Re: [PATCH] zsmalloc: Fix races between asynchronous zspage free and page migration

From: Minchan Kim <minchan@kernel.org>
To: Sultan Alsawaf <sultan@kerneltoast.com>
Cc: stable@vger.kernel.org, Nitin Gupta <ngupta@vflare.org>,
	Sergey Senozhatsky <senozhatsky@chromium.org>,
	Andrew Morton <akpm@linux-foundation.org>,
	linux-mm@kvack.org, linux-kernel@vger.kernel.org
Subject: Re: [PATCH] zsmalloc: Fix races between asynchronous zspage free and page migration
Date: Wed, 11 May 2022 14:07:19 -0700	[thread overview]
Message-ID: <Ynwlh3RT0PAYpWpD@google.com> (raw)
In-Reply-To: <YnwTfBLn+6vYSe59@sultan-box.localdomain>

On Wed, May 11, 2022 at 12:50:20PM -0700, Sultan Alsawaf wrote:
> On Wed, May 11, 2022 at 11:01:01AM -0700, Minchan Kim wrote:
> > On Sun, May 08, 2022 at 07:47:02PM -0700, Sultan Alsawaf wrote:
> > > Cc: stable@vger.kernel.org
> > > Fixes: 48b4800a1c6a ("zsmalloc: page migration support")

☆ ☆ ☆ ☆ ☆

▸ INSTRUCTION 1: Return the passage of the zsmalloc patch reply starting with "From: Minchan Kim" and going on through "Message-ID: <Ynwlh3RT0PAYpWpD@google.com> (raw)".
▸ INSTRUCTION 2: Retype the records from their start through the line with "tap(1178, 542)".
The zsmalloc patch reply has no connection to the records that come after it.

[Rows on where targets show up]
☆ ☆ ☆ ☆ ☆

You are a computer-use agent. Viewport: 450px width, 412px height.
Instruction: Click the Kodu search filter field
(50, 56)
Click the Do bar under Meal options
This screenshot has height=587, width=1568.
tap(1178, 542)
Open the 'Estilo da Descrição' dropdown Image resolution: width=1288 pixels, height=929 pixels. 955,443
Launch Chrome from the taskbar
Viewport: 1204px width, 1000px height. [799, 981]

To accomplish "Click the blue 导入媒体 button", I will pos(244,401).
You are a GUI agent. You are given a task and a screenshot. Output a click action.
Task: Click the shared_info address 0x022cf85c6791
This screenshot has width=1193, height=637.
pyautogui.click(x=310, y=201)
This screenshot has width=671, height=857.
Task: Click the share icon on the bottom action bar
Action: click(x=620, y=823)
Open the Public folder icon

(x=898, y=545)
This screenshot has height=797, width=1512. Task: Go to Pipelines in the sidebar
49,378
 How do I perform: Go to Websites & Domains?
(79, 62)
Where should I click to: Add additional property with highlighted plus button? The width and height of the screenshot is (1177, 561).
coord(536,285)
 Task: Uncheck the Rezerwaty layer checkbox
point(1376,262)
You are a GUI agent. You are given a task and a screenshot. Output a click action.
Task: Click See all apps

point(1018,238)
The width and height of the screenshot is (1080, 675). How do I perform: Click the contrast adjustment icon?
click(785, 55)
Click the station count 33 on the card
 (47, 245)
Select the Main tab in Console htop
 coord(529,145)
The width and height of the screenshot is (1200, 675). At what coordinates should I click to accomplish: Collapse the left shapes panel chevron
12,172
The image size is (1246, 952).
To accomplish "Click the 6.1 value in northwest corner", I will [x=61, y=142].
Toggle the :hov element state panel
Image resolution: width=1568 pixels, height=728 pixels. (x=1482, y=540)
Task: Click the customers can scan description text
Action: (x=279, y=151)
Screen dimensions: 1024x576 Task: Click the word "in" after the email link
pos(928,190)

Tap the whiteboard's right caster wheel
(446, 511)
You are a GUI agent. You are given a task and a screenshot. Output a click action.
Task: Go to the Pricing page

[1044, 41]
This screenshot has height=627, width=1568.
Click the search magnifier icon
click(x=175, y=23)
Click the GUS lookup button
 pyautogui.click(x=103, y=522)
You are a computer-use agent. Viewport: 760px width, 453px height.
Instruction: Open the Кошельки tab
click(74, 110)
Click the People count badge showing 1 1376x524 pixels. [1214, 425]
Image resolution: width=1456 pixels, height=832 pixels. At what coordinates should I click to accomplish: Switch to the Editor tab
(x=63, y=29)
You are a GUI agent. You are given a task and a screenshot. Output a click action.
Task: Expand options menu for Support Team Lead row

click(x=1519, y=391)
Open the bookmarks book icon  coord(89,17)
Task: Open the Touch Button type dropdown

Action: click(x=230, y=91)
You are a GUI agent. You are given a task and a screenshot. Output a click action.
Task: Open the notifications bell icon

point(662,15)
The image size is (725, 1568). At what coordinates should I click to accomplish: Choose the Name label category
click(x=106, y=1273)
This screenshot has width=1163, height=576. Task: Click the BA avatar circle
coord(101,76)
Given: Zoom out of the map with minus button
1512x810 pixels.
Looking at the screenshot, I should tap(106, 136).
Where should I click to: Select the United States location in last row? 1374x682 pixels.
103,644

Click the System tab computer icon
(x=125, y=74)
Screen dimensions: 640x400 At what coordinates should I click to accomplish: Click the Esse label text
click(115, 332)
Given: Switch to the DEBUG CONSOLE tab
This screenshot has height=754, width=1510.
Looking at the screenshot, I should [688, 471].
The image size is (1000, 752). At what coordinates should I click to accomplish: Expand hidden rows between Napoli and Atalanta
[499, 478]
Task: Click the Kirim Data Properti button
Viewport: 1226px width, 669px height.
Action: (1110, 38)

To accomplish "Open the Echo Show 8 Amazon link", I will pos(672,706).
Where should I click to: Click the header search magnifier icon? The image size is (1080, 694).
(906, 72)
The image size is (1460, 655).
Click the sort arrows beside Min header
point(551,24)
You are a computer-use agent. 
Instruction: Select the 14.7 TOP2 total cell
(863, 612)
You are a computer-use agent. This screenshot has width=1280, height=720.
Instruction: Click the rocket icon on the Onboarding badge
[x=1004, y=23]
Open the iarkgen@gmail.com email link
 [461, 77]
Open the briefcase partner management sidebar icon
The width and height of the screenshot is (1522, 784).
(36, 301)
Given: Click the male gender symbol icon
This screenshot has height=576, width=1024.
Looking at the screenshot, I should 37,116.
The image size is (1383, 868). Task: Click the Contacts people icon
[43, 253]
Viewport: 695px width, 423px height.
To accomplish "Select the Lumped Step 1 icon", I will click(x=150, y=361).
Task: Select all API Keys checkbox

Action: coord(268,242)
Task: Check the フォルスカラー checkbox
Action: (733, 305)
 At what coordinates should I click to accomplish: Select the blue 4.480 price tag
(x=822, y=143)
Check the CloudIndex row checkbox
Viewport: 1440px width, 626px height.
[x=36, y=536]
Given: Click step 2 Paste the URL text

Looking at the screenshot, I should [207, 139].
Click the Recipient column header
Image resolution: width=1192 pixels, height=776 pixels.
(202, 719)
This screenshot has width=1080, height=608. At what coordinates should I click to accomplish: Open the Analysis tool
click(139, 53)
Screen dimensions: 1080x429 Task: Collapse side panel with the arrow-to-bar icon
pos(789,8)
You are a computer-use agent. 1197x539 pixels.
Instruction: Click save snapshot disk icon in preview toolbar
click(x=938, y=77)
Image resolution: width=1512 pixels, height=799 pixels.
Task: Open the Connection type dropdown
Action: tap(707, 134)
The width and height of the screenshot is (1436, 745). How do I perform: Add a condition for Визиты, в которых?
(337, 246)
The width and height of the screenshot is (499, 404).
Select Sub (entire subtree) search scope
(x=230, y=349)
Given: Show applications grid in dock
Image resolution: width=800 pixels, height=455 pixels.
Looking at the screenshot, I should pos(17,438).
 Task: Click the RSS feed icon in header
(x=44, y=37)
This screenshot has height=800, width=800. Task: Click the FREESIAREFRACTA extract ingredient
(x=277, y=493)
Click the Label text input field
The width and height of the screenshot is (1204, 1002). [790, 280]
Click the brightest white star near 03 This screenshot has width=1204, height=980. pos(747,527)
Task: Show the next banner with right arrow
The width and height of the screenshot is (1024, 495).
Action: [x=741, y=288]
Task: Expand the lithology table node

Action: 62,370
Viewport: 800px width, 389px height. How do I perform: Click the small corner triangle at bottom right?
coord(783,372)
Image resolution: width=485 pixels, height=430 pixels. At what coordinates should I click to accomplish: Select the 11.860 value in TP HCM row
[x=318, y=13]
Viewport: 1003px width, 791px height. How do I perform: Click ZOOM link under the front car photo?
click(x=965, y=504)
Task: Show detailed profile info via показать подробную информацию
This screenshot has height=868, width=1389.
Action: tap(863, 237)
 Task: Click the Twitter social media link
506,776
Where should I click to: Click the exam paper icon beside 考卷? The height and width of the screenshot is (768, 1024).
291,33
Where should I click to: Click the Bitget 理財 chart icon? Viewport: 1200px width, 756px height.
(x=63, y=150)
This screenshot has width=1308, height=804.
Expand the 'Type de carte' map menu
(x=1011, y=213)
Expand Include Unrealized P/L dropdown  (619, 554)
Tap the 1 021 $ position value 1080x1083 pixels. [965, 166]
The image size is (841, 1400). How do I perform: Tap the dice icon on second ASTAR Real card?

☆ ☆ ☆ ☆ ☆

▸ WORKED ANSWER 1:
From: Minchan Kim <minchan@kernel.org>
To: Sultan Alsawaf <sultan@kerneltoast.com>
Cc: stable@vger.kernel.org, Nitin Gupta <ngupta@vflare.org>,
	Sergey Senozhatsky <senozhatsky@chromium.org>,
	Andrew Morton <akpm@linux-foundation.org>,
	linux-mm@kvack.org, linux-kernel@vger.kernel.org
Subject: Re: [PATCH] zsmalloc: Fix races between asynchronous zspage free and page migration
Date: Wed, 11 May 2022 14:07:19 -0700	[thread overview]
Message-ID: <Ynwlh3RT0PAYpWpD@google.com> (raw)

▸ WORKED ANSWER 2:
You are a computer-use agent. Viewport: 450px width, 412px height.
Instruction: Click the Kodu search filter field
(50, 56)
Click the Do bar under Meal options
This screenshot has height=587, width=1568.
tap(1178, 542)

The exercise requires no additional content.